[Opening SOURCE RECORDS section]

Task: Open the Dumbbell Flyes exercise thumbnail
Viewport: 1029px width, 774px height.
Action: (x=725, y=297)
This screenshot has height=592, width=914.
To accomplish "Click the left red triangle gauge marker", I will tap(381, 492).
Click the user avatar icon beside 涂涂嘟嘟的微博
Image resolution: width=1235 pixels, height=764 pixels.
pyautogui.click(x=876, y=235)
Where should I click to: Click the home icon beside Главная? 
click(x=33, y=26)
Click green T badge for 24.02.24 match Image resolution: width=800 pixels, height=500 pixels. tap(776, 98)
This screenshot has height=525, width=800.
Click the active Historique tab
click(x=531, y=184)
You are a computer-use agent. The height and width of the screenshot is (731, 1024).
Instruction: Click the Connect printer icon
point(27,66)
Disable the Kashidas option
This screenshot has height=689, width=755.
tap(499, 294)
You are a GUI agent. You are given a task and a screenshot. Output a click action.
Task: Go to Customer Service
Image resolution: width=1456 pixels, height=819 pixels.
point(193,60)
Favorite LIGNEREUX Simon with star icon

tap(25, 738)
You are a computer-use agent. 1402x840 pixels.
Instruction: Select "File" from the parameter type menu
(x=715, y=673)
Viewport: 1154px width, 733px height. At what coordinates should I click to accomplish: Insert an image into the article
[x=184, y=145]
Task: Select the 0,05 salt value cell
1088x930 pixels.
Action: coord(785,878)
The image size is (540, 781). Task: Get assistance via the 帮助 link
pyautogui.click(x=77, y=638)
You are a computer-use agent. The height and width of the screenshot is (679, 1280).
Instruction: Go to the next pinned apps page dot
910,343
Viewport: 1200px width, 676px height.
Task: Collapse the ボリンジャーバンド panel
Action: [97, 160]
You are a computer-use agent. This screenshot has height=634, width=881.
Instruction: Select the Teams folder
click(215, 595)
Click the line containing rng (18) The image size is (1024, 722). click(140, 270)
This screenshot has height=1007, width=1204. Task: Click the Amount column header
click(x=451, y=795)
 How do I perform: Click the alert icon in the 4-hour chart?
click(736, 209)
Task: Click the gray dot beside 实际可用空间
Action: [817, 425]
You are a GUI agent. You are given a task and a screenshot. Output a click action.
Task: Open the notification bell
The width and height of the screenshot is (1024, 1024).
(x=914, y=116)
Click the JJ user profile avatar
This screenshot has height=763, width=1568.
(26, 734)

[Closing SOURCE RECORDS section]

WHAT YOU ARE ASKED TO DO:
The listing must be repeated in full, with nothing altered.

RESPONSE TO THE TASK:
Task: Open the Dumbbell Flyes exercise thumbnail
Viewport: 1029px width, 774px height.
Action: (x=725, y=297)
This screenshot has height=592, width=914.
To accomplish "Click the left red triangle gauge marker", I will tap(381, 492).
Click the user avatar icon beside 涂涂嘟嘟的微博
Image resolution: width=1235 pixels, height=764 pixels.
pyautogui.click(x=876, y=235)
Where should I click to: Click the home icon beside Главная? 
click(x=33, y=26)
Click green T badge for 24.02.24 match Image resolution: width=800 pixels, height=500 pixels. tap(776, 98)
This screenshot has height=525, width=800.
Click the active Historique tab
click(x=531, y=184)
You are a computer-use agent. The height and width of the screenshot is (731, 1024).
Instruction: Click the Connect printer icon
point(27,66)
Disable the Kashidas option
This screenshot has height=689, width=755.
tap(499, 294)
You are a GUI agent. You are given a task and a screenshot. Output a click action.
Task: Go to Customer Service
Image resolution: width=1456 pixels, height=819 pixels.
point(193,60)
Favorite LIGNEREUX Simon with star icon

tap(25, 738)
You are a computer-use agent. 1402x840 pixels.
Instruction: Select "File" from the parameter type menu
(x=715, y=673)
Viewport: 1154px width, 733px height. At what coordinates should I click to accomplish: Insert an image into the article
[x=184, y=145]
Task: Select the 0,05 salt value cell
1088x930 pixels.
Action: coord(785,878)
The image size is (540, 781). Task: Get assistance via the 帮助 link
pyautogui.click(x=77, y=638)
You are a computer-use agent. The height and width of the screenshot is (679, 1280).
Instruction: Go to the next pinned apps page dot
910,343
Viewport: 1200px width, 676px height.
Task: Collapse the ボリンジャーバンド panel
Action: [97, 160]
You are a computer-use agent. This screenshot has height=634, width=881.
Instruction: Select the Teams folder
click(215, 595)
Click the line containing rng (18) The image size is (1024, 722). click(140, 270)
This screenshot has height=1007, width=1204. Task: Click the Amount column header
click(x=451, y=795)
 How do I perform: Click the alert icon in the 4-hour chart?
click(736, 209)
Task: Click the gray dot beside 实际可用空间
Action: [817, 425]
You are a GUI agent. You are given a task and a screenshot. Output a click action.
Task: Open the notification bell
The width and height of the screenshot is (1024, 1024).
(x=914, y=116)
Click the JJ user profile avatar
This screenshot has height=763, width=1568.
(26, 734)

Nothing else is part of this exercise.